Kubernetes: customizing Pod scheduling and Volume scheduling

11/11/2018

I'm trying to use Kubernetes to manage a scenario where I need to run several instances of an application (that is, several Pods). These are my requirements:

  1. When I need to scale up my application, I want to deploy one single Pod on a specific Node (not a random one).
  2. When I need to scale down my application, I want to remove a specific Pod from a specific Node (not a random one).
  3. When a new Pod is deployed, I want it to mount a specific PersistentVolume (not a random one) that I have manually provisioned.
  4. After a Pod has been deleted, I want its PersistentVolume to be re-usable by a different Pod.

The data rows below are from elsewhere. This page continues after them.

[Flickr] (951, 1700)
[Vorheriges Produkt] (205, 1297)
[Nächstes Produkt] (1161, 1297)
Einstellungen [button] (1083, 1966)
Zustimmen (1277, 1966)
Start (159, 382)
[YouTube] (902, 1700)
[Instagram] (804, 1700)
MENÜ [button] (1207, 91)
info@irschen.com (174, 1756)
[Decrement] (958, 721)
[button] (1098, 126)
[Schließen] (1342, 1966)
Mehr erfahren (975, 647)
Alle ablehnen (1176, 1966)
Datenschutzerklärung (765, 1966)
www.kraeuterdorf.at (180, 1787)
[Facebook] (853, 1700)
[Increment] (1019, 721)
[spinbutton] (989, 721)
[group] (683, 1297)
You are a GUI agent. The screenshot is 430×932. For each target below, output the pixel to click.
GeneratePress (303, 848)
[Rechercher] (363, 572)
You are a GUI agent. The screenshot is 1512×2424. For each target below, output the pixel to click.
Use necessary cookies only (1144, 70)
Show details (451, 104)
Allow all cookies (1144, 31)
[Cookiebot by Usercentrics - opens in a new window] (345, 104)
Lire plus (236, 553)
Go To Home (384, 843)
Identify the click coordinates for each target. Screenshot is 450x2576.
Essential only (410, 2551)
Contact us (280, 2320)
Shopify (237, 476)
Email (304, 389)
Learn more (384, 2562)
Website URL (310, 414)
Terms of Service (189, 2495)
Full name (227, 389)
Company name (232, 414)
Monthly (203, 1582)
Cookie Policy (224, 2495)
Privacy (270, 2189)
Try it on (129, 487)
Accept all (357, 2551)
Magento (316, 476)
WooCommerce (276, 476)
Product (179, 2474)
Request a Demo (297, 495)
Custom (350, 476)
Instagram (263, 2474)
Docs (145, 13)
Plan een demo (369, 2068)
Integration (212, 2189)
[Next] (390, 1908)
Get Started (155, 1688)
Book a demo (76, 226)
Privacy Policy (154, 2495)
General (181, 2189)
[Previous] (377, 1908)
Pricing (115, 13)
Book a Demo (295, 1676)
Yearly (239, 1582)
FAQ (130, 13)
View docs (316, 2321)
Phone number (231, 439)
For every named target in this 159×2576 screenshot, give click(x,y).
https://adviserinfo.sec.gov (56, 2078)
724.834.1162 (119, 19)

So far, I used this naive solution to do all of the above: every time I needed to create a new instance of my application, I created one new Deployment (with exactly one replica) and one PersistentVolumeClaim. So for example, if I need five instances of my application, then I need five Deployments. Though, this solution is not very scalable and it doesn't exploit the full potential of Kubernetes.

I think it would be a lot smarter to use one single template for all the Pods, but I'm not sure whether I should use a Deployment or a Statefulset.

I've been experimenting with Labels and Node Affinity, and I found out that I can satisfy requirement 1, but I cannot satisfy requirement 2 this way. In order to satisfy requirement 2, would it be possible to delete a specific Pod by writing my own custom scheduler?

I don't understand how Kubernetes decides to tie a specific PersistentVolume to a specific PersistentVolumeClaim. Is there a sort of volume scheduler? Can I customize it somehow? This way, every time a new Pod is created, I'd be able to tie it to a specific volume.

-- MikiTesi
kubernetes
persistent
scheduling
volume

1 Answer

11/12/2018

There may be a good reason for these requirements so I'm not going to try to convince you that it may not be a good idea to use Kubernetes for this...

Yes - with nodeSelector using labels, node affinity, and anti-affinity rules, pods can be scheduled on "appropriate" nodes.

Static Pods may be something close to what you are looking for. I've never used static pods/bare pods on Kubernetes...they kind of don't (to quote something from the question) "...exploit the full potential of Kubernetes" ;-)

Otherwise, here is what I think will work with out-of-the-box constructs for the four requirements:

Use Deployment like you have - this will give you requirements #1 and #2. I don't believe requirement #2 (nor #1, actually) can be satisfied with StatefulSet. Neither with a ReplicaSet.

Use statically provisioned PVs and selector(s) to (quote) "...tie a specific PersistentVolume to a specific PersistentVolumeClaim" for requirement #3.

Then requirement #4 will be possible - just make sure the PVs use the proper reclaim policy.

-- apisim
Source: StackOverflow